Short exercise: Retype, character for character, every line of the items below from the one containing "I want to click on Plugins, so" down to the one containing "What do you see at coordinates (918, 186)", including both of those lines.

Recorded data:
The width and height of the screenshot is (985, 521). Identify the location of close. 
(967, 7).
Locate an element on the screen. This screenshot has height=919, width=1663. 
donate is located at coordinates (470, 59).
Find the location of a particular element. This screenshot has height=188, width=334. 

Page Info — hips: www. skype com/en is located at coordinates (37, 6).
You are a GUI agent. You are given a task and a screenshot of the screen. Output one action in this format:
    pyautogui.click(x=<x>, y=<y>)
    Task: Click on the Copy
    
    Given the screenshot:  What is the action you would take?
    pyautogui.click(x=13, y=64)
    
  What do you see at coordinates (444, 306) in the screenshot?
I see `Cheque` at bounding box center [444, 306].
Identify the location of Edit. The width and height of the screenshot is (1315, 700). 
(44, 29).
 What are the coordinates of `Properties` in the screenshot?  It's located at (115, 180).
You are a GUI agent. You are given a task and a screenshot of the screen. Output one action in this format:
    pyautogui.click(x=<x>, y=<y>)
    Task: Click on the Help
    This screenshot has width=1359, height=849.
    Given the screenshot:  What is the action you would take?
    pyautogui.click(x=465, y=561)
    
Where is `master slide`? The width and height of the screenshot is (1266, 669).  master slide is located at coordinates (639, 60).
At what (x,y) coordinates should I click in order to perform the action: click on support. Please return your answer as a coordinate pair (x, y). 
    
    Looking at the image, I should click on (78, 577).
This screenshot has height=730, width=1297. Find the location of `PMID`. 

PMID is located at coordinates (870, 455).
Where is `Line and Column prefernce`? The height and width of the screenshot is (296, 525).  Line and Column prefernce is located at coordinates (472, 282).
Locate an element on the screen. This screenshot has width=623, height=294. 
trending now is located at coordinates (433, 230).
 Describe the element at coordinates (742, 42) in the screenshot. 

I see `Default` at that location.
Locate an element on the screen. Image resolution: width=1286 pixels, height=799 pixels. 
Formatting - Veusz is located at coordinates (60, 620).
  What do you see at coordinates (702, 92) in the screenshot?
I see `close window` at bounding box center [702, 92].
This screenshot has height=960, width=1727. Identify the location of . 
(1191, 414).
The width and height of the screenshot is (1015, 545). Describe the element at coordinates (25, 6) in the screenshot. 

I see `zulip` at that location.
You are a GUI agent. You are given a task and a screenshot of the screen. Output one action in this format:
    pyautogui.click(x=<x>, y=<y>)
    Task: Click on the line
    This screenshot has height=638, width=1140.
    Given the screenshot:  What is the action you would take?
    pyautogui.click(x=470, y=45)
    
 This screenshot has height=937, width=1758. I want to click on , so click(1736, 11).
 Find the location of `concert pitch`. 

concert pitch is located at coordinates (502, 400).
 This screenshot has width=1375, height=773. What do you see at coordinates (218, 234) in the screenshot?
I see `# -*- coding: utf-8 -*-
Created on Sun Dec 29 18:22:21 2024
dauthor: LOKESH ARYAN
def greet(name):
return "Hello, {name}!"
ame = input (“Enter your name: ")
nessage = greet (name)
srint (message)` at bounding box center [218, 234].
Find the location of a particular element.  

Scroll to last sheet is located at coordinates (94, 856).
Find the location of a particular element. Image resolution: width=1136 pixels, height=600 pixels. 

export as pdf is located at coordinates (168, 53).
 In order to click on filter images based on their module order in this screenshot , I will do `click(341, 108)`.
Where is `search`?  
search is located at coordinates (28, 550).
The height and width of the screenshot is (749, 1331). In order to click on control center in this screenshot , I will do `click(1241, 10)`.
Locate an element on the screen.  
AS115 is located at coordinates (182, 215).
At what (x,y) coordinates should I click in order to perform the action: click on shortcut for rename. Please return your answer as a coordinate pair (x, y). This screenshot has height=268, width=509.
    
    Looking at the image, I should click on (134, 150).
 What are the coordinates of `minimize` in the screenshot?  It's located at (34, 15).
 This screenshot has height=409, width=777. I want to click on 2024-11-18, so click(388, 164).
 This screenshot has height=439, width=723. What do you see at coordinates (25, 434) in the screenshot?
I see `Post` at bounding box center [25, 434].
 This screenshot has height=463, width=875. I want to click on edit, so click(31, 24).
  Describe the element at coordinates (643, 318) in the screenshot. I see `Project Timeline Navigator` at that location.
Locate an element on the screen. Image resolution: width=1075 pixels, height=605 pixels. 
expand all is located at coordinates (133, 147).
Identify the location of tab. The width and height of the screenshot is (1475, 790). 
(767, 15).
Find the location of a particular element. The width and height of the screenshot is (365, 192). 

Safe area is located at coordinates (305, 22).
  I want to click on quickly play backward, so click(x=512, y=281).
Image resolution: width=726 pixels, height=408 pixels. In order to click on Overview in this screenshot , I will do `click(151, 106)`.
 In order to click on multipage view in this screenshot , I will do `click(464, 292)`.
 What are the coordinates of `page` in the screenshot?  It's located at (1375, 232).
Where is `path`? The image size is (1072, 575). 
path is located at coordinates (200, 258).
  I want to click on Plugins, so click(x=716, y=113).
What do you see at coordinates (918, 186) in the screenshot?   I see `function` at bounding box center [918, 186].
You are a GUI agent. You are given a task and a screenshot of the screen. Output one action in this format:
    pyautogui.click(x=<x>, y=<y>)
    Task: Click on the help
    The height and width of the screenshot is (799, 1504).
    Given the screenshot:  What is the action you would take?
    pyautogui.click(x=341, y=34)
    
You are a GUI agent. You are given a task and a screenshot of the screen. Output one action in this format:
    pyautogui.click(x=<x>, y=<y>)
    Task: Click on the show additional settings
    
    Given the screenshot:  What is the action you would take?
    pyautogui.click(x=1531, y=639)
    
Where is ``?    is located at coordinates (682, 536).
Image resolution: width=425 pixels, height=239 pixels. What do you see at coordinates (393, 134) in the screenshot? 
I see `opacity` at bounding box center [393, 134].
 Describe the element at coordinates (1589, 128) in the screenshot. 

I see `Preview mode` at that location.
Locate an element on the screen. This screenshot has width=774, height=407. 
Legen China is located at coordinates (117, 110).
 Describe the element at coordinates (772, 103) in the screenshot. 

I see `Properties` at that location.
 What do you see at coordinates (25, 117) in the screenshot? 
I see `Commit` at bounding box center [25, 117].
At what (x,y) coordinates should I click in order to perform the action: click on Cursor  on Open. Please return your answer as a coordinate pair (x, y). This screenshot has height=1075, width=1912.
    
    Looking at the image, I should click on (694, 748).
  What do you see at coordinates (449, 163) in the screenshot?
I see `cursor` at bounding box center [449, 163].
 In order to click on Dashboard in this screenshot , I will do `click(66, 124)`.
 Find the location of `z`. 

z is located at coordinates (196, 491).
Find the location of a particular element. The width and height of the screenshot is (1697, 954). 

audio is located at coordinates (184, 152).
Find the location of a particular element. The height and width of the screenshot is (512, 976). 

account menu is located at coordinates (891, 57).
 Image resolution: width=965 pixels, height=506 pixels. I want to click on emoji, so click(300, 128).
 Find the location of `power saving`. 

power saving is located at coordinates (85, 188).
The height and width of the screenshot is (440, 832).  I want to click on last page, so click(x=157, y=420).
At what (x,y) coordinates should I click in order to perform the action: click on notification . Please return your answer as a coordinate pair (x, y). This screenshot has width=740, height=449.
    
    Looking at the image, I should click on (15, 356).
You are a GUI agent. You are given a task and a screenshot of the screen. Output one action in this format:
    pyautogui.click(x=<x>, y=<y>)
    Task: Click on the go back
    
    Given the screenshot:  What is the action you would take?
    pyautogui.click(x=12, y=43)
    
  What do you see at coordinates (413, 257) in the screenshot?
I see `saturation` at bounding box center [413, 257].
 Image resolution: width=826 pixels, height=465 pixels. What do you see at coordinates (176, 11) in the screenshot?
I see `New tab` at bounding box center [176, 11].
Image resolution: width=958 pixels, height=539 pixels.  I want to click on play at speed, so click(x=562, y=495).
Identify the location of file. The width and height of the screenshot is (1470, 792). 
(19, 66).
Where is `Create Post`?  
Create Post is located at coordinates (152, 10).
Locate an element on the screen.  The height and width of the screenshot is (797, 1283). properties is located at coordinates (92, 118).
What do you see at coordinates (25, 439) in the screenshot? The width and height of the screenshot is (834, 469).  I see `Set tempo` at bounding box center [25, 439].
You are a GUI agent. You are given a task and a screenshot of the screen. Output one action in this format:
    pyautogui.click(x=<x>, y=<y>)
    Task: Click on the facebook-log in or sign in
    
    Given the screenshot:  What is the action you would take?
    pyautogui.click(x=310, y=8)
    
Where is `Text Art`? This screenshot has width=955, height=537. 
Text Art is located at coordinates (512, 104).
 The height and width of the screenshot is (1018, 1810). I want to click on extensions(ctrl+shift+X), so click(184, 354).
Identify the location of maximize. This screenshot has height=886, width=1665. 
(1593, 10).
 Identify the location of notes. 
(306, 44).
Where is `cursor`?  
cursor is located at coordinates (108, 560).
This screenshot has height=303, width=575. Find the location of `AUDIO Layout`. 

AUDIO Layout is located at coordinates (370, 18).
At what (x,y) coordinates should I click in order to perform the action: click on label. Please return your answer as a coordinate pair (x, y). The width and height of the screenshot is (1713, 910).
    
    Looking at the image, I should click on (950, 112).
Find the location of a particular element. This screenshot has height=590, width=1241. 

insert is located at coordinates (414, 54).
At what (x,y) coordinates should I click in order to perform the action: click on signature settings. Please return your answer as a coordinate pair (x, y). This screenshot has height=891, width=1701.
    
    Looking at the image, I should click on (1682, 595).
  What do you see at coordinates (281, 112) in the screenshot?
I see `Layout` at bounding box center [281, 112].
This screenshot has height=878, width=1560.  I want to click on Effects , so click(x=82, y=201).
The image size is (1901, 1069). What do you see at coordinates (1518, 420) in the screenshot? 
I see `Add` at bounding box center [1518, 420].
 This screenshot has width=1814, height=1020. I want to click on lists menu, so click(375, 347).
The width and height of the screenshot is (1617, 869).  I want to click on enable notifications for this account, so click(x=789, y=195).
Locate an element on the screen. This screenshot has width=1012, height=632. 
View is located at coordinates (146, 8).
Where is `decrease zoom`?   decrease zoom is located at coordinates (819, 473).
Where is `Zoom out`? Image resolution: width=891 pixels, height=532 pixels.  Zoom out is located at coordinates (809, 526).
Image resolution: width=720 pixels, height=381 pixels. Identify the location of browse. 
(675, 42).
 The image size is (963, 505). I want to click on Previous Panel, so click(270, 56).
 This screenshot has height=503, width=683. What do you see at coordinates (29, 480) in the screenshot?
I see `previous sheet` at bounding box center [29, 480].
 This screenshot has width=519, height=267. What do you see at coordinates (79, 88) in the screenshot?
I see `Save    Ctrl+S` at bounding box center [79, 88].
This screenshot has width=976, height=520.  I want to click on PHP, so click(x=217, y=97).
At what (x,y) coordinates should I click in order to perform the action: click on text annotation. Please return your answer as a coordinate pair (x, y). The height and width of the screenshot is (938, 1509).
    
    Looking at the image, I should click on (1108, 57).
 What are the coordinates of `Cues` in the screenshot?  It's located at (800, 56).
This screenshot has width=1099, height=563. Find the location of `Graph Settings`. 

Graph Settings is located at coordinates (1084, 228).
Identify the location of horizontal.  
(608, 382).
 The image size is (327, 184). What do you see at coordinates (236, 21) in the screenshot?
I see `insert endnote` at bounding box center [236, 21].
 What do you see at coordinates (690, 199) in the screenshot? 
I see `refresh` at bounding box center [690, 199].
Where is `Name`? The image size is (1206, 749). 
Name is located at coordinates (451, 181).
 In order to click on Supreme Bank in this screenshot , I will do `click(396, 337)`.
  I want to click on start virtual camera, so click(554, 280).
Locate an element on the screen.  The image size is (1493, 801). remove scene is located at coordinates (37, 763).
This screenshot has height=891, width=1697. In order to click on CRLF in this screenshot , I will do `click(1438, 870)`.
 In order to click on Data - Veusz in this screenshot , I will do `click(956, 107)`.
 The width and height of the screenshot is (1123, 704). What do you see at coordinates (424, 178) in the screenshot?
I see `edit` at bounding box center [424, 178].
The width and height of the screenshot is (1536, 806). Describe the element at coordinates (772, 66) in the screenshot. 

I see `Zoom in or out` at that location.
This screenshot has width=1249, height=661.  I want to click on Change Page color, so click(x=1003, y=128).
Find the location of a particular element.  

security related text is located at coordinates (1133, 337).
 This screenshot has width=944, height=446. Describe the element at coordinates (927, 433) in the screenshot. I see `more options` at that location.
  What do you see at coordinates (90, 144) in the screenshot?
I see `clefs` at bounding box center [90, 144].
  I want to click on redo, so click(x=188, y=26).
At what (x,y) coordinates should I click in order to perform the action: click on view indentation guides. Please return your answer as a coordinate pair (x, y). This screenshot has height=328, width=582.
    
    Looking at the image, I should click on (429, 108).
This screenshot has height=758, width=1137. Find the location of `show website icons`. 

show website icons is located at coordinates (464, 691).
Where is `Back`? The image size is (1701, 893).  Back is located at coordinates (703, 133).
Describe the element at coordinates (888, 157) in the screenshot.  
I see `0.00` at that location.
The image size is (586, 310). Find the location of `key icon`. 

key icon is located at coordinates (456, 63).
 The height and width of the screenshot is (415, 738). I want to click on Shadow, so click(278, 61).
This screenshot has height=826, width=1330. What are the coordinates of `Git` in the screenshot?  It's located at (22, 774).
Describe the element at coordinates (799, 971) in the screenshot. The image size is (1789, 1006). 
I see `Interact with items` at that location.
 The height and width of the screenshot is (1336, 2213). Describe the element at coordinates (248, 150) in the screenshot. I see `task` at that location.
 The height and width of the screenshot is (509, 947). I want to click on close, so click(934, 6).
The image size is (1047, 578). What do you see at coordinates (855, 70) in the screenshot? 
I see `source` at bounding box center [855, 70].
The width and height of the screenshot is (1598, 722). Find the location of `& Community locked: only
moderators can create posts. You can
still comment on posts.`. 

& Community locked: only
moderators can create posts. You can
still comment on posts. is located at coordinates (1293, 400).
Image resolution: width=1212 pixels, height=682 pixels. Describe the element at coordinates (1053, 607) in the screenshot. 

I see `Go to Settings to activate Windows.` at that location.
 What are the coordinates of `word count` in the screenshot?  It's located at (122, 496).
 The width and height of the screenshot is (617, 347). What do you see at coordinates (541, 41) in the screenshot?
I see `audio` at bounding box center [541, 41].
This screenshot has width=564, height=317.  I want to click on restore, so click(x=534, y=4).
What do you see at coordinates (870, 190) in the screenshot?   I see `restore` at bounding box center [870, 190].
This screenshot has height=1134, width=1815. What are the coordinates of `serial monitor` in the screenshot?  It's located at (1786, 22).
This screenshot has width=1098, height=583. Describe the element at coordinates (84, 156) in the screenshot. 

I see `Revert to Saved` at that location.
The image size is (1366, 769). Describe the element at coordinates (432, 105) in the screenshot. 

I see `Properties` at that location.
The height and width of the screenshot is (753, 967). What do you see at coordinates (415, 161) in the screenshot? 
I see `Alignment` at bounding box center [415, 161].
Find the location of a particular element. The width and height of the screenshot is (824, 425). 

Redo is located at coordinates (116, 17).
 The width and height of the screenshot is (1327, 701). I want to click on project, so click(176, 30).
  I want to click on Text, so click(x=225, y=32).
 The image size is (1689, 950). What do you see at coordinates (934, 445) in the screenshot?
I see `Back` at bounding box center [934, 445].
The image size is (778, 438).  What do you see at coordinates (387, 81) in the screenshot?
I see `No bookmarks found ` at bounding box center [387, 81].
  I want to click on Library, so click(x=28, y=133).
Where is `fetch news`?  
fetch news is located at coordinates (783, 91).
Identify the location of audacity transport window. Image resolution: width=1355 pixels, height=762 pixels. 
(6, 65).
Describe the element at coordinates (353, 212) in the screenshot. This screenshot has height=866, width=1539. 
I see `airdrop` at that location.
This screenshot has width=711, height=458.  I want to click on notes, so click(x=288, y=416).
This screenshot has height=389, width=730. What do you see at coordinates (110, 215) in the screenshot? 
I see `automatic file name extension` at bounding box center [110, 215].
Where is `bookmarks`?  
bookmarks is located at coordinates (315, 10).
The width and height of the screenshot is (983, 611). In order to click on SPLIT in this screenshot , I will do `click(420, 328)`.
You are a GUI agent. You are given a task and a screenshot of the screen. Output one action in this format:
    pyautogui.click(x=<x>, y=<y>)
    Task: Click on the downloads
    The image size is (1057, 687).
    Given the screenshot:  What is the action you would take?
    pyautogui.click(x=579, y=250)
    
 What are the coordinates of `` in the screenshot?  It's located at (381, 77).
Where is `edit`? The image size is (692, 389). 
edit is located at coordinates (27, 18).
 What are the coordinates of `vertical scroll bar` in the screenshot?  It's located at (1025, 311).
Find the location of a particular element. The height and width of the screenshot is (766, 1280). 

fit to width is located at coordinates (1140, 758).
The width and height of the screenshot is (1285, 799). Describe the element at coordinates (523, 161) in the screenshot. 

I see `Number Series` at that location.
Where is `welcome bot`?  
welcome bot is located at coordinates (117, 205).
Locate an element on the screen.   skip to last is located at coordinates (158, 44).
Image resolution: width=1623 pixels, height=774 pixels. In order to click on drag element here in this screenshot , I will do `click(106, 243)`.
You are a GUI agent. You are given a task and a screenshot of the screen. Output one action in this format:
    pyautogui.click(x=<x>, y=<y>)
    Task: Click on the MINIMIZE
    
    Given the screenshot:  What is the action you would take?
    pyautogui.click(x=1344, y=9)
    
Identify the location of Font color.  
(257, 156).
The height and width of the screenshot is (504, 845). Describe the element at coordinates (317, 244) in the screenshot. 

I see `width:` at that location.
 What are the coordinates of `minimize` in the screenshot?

Complete output:
  I want to click on Plugins, so click(x=716, y=113).
What do you see at coordinates (918, 186) in the screenshot?   I see `function` at bounding box center [918, 186].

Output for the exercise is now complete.